[Word and element location data]
┌──

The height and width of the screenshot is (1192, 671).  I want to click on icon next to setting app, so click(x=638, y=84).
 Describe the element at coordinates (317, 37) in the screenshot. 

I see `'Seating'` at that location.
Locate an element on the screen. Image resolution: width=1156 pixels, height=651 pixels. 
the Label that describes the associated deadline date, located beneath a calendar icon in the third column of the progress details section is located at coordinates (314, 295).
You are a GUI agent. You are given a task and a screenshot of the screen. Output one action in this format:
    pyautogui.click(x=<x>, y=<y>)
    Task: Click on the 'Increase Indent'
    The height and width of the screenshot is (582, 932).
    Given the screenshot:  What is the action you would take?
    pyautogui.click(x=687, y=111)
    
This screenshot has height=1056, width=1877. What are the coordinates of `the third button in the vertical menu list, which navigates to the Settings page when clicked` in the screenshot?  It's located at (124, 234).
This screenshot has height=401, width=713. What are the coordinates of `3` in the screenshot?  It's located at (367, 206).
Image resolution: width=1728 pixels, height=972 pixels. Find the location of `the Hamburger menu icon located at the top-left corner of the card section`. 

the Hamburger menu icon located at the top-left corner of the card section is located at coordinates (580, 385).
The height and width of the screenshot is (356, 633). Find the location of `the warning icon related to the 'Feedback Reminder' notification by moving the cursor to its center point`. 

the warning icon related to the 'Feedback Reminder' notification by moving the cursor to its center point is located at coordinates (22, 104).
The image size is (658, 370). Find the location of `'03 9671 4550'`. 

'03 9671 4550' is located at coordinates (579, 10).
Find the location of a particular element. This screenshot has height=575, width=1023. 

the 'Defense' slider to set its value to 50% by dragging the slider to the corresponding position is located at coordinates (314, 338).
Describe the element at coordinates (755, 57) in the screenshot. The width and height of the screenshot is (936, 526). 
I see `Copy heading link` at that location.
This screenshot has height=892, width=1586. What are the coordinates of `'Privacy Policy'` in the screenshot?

└──

* _EXERCISE PROMPT_: Transcribe the stretch of the records from the start through the line containing "This screenshot has height=1056, width=1877.", keeping every line the same.

* _SOLUTION TO THE PROBLEM_:
The height and width of the screenshot is (1192, 671).  I want to click on icon next to setting app, so click(x=638, y=84).
 Describe the element at coordinates (317, 37) in the screenshot. 

I see `'Seating'` at that location.
Locate an element on the screen. Image resolution: width=1156 pixels, height=651 pixels. 
the Label that describes the associated deadline date, located beneath a calendar icon in the third column of the progress details section is located at coordinates (314, 295).
You are a GUI agent. You are given a task and a screenshot of the screen. Output one action in this format:
    pyautogui.click(x=<x>, y=<y>)
    Task: Click on the 'Increase Indent'
    The height and width of the screenshot is (582, 932).
    Given the screenshot:  What is the action you would take?
    pyautogui.click(x=687, y=111)
    
This screenshot has height=1056, width=1877. What are the coordinates of `the third button in the vertical menu list, which navigates to the Settings page when clicked` in the screenshot?  It's located at (124, 234).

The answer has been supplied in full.